How about elections to the European Parliament?

Many of the potential scenarios after the hypothetical rejection on January 21st require time. Meanwhile, the UK is due to leave the EU by March 29th. Of course, this deadline can be postponed, but there must be a specific reason for this, which Brussels will accept.

Time is also the key in the context of the upcoming European Parliament elections (23-26 May). If the negotiation period and the moment the UK leaves the EU are extended, should the British people be able to vote in the May EP elections?

Officials quoted by "The Guardian" claim that prohibiting British citizens to vote in the May elections (even though GB still remains in the EU) would expose the EU to legal proceedings. According to the Guardian's source in the EU, from a legal point of view, it would be easier to postpone EP elections than to hold them without the British. This means that it is possible to change the date of the UK's exit from the EU, but not beyond the date of the EP elections.

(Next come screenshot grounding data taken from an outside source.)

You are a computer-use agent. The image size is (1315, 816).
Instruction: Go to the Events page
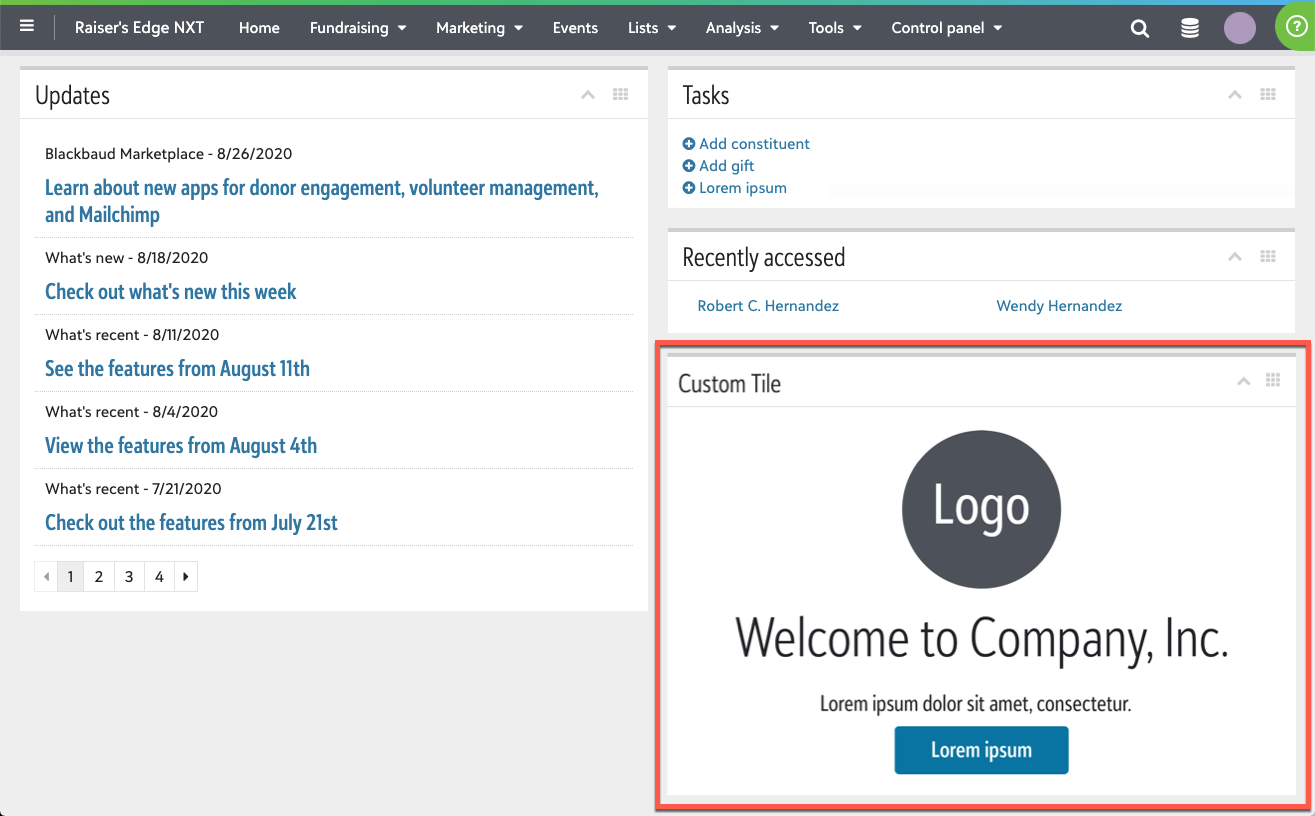point(575,28)
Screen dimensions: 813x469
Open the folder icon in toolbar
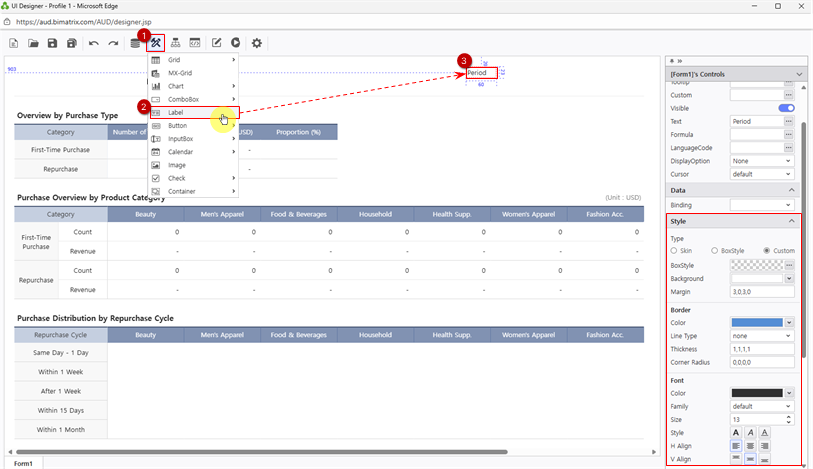pos(33,43)
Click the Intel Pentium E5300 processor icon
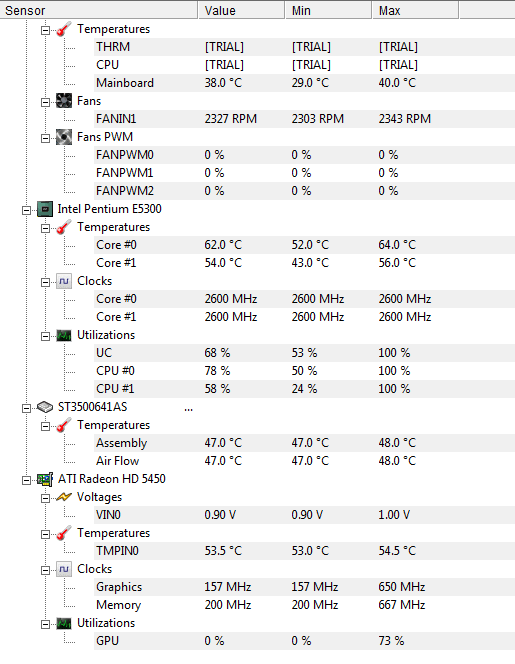 click(x=45, y=209)
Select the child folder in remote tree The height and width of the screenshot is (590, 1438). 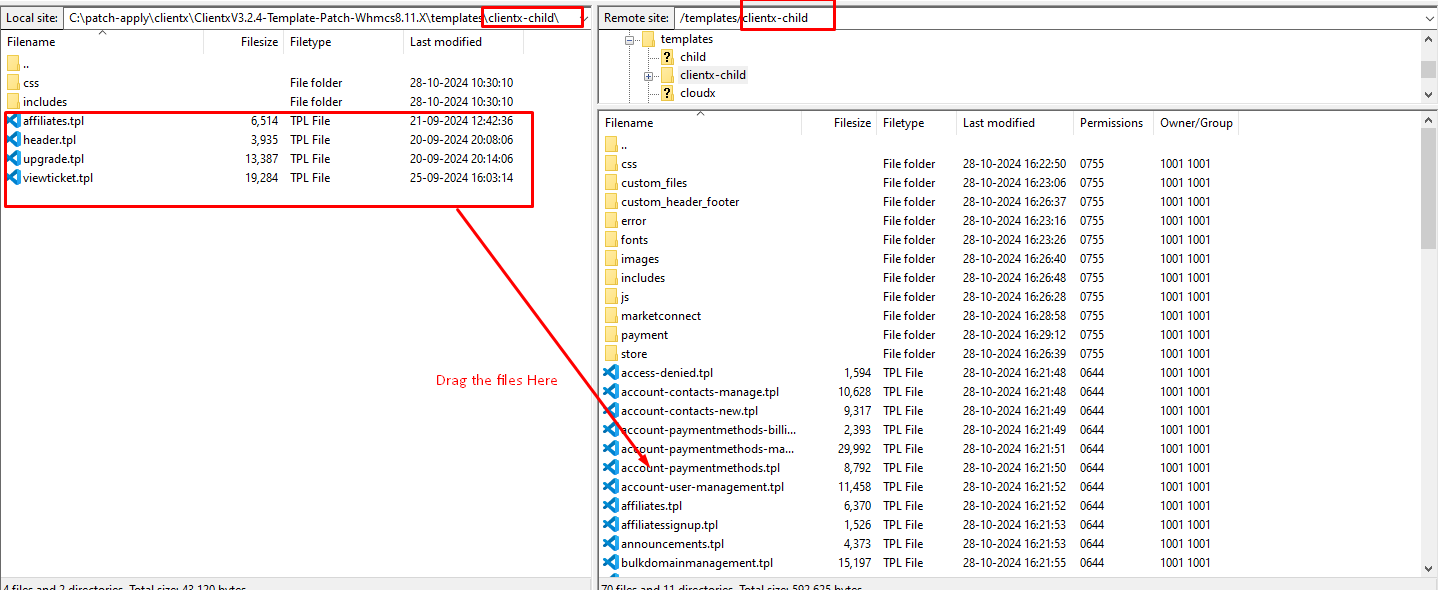coord(692,57)
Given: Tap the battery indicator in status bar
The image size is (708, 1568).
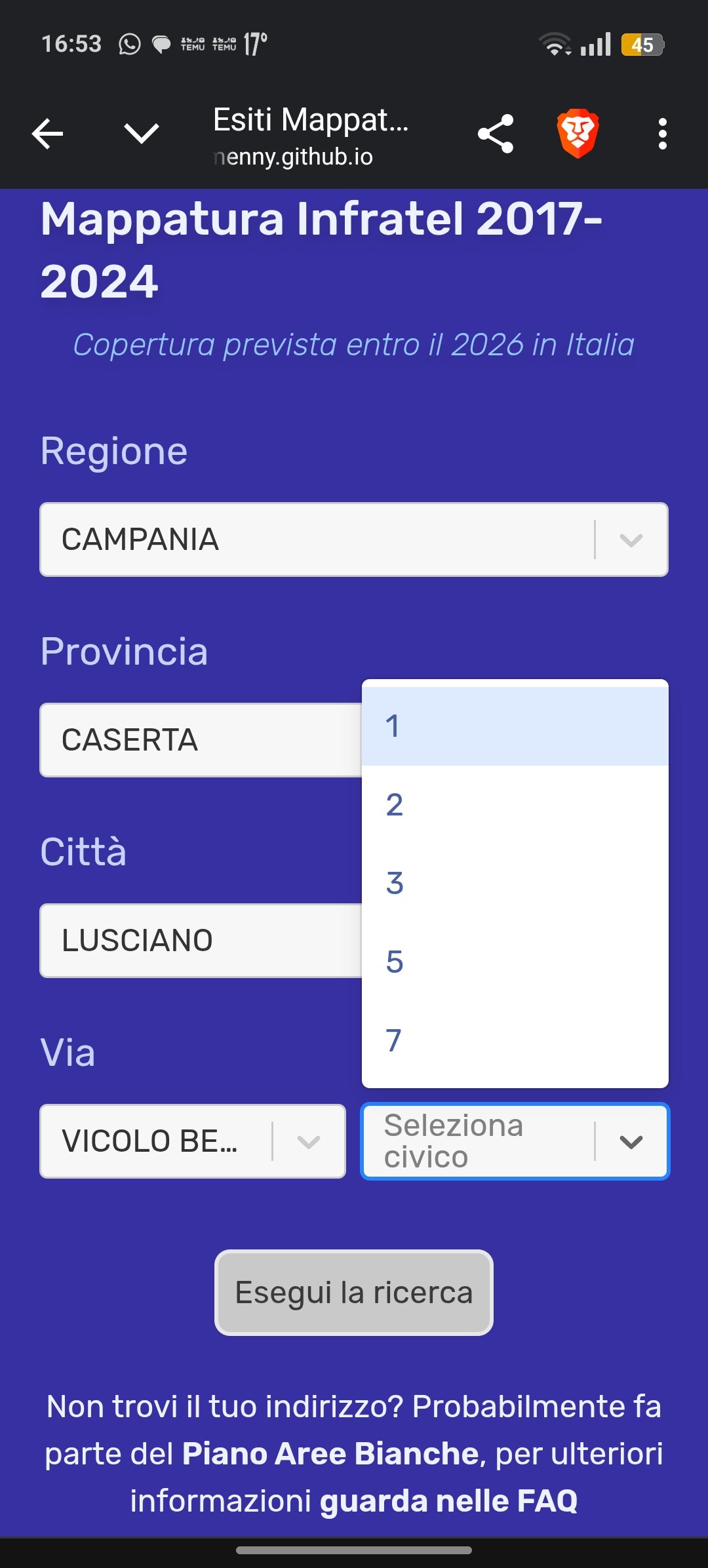Looking at the screenshot, I should point(642,45).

Extreme scenarios quite possible

Time pressure and strong polarisation of views in the House of Commons imply a relatively high probability of extreme scenarios. These include, e.g. unstructured Brexit. Although practically nobody wants it (both in the British Parliament and in Brussels), such a solution cannot be ruled out.

Prime Minister May may also be playing with this threat to force the House of Commons to support her plan. This development could also expose the pound to serious volatility if Conservatives really want to hold on to power. This could cause the British currency's quotations to depreciate and fall even to the range of 4-4.50 PLN if the solution to the impasse did not come.

On the other hand, a series of failures suffered by Prime Minister May, the unclear outcome of new elections and the lack of fundamental changes in the Brexit plan could lead to a completely new agreement with the EU, based on very soft terms (as in Norway), and to a referendum. If, in turn, this scenario gains support and becomes likely, it may be thought that it is not worth leaving the EU at all if the new agreement is so close to actual membership. Then a referendum on staying in the EU, rather than a new deal, seems to be quite real. It would give a strong impulse to the pound and growth even up to the 5.5 PLN level.